Jaws - I didn't sneak watching Jaws. I watched it with my family when I was relatively young, if I remember correctly it had a lot to do with whining and bitching about how I was never allowed to watch anything. For 95% of the movie I was fine . . . a little freaked out, but Jaws really doesn't show much for most of the movie. But in that final shark showdown, when Robert Shaw is getting chomped from the bottom up while spewing blood from his mouth, I sat up from the couch, turned around to face my parents, and burst into tears. I couldn't handle it anymore. For the next few days my mom and sister had to continually convince me that no one actually died on the set of Jaws and that there are crazy magic capsules that actors can chew to make fake blood come out (I didn't believe them). I didn't see Jaws again until college.

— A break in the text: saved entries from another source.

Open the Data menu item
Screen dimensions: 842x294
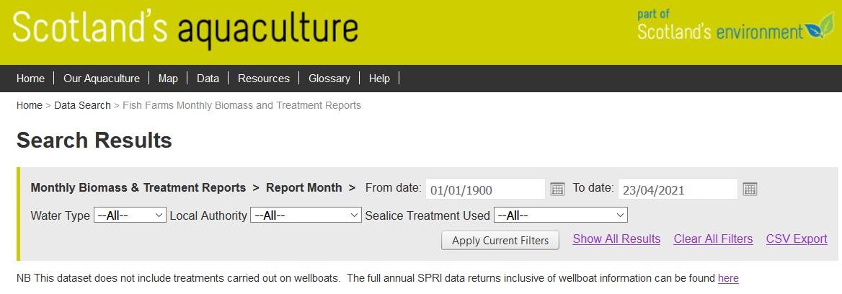click(x=208, y=79)
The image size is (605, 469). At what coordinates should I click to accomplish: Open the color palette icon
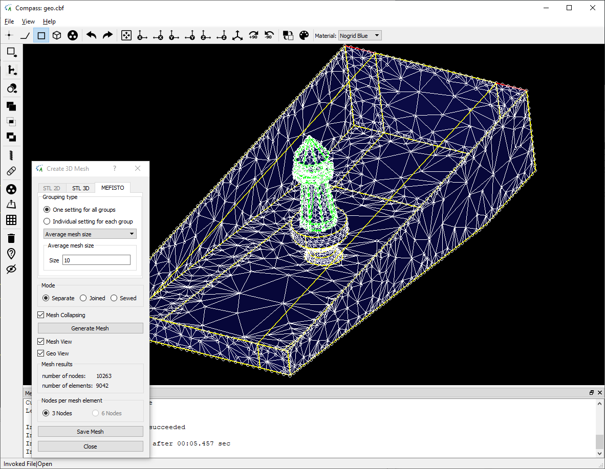(x=304, y=35)
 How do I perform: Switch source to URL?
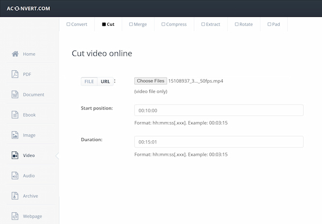(x=105, y=82)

Murder of Innocence - I went into more detail about this in a previous post. I don't really remember the actual viewing of this, only my nightmares about it afterward. But I would bet money I hid behind the couch while my mom watched it, because I was stupid.

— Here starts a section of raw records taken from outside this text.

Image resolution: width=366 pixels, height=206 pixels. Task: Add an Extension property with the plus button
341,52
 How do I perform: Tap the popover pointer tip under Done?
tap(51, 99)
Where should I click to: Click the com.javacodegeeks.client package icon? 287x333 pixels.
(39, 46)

Scream - I saw Scream for the first time last night since I was about 10. I originally saw Scream as a child with my friend, who brought it over after her older sister rented it, when I was home alone. I wanted to see it so bad to see what all the fuss was about. Needless to say, by the time Drew Barrymore is hanging from a tree with her intestines hanging out (no more than 10 minutes into the movie) I was sobbing. And for SOME REASON I still watched the rest. This led to my inability to answer the phone when home alone (which may or may not have manifested into my current inability to answer my phone when I don't know the number). It also made me think that boys might actually all be evil killers who don't just want to pressure you into having sex with them, but want to pressure you into having sex with them so they can murder you afterward.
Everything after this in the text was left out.